Average Calculator

Calculate mean, median, min, max and sum of any list of numbers.

Mean vs. Median — Which Average?

The mean (arithmetic average) adds all values and divides by the count. The median is the middle value when sorted. Both are "averages," and choosing the wrong one is one of the most common statistical mistakes.

Mean = (x₁ + x₂ + … + xₙ) ÷ n

Worked Example

Numbers: 12, 15, 22, 8, 95. Mean = 152 ÷ 5 = 30.4. Median (sorted: 8, 12, 15, 22, 95) = 15. The single outlier 95 dragged the mean far above four of five values — the median stayed representative.

When to Use Which

  • Mean: symmetric data without extreme outliers — test scores, temperatures, measurement series.
  • Median: skewed data — incomes, house prices, response times. "Median household income" is the standard for good reason.

Entering Data

Paste or type numbers separated by commas, spaces, semicolons or line breaks — the calculator parses them all and ignores anything that isn't a number, so you can paste straight from a spreadsheet column.

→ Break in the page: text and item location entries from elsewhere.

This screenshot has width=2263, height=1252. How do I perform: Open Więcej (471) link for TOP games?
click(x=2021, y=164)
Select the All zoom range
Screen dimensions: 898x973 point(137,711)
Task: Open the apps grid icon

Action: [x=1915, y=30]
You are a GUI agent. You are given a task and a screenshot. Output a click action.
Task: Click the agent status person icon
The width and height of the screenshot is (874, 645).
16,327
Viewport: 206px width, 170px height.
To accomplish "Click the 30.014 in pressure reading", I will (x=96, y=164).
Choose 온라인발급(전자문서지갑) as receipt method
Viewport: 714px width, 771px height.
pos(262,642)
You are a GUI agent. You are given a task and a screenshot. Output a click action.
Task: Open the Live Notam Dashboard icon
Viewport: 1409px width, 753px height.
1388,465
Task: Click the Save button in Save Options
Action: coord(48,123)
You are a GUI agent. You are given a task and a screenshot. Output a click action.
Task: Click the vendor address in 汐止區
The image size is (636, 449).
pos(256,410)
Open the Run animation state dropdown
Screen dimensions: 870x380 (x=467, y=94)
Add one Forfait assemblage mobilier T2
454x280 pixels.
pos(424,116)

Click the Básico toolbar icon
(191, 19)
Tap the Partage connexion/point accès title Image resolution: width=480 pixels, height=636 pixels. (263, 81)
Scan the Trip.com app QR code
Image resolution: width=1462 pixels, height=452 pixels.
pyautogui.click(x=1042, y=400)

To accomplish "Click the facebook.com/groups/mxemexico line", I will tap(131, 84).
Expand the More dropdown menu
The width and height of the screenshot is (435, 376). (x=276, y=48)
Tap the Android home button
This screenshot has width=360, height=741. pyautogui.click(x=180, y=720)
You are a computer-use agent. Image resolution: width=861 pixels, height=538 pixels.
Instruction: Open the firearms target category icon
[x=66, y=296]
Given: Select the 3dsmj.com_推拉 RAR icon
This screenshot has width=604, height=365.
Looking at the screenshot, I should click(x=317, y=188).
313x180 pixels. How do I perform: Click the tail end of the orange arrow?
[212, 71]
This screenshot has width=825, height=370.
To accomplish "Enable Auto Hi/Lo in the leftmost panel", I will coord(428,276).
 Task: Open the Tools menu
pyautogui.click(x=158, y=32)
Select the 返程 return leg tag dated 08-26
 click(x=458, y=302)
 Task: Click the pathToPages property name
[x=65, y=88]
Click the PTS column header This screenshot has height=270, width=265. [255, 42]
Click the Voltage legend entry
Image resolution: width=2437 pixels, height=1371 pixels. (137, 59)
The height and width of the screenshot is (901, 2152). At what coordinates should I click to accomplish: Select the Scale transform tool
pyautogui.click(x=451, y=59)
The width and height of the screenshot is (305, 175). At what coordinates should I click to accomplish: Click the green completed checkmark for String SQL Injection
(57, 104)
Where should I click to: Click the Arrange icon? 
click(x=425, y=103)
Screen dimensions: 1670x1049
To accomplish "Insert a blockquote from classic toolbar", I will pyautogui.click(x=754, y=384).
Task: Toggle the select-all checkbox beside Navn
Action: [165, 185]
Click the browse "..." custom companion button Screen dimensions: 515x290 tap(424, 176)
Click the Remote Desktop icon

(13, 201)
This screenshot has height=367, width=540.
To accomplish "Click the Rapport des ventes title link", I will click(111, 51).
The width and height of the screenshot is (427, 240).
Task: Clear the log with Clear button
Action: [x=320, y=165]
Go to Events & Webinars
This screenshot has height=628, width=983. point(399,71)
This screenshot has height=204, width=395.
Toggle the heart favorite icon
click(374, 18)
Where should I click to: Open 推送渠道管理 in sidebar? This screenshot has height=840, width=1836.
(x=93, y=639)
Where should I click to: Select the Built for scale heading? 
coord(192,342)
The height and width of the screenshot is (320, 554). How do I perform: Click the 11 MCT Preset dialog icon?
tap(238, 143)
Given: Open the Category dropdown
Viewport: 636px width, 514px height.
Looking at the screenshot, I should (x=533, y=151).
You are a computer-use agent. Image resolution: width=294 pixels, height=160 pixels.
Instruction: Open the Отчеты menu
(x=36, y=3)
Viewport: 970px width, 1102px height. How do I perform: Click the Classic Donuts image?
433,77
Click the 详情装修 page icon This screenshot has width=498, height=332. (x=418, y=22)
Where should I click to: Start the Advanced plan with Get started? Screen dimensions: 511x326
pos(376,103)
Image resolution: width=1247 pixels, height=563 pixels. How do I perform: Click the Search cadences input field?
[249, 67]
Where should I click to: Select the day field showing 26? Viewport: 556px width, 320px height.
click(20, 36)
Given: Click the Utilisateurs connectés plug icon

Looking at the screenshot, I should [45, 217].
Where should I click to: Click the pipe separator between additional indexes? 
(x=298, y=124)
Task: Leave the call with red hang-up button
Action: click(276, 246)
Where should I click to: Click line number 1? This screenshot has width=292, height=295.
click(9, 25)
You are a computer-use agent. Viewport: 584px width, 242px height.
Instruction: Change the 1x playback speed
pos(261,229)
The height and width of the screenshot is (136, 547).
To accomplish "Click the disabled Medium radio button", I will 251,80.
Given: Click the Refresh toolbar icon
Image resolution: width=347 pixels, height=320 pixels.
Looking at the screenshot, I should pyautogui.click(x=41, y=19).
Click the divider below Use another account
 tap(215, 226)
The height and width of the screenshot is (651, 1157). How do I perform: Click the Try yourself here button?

Frequently Asked Questions

What is the difference between mean and median?
The mean divides the sum by the count; the median is the middle sorted value. With outliers or skewed data (like incomes), the median describes the "typical" value better.
How is the median found with an even count?
Average the two middle values: for 4, 8, 10, 20 the median is (8+10)÷2 = 9.
What number formats can I enter?
Integers and decimals (dot notation), positive or negative, separated by commas, spaces, semicolons or new lines. Non-numeric tokens are ignored.
Does the calculator compute weighted averages?
No — all values count equally here. For weighted averages like course grades, use our grade calculator or GPA calculator.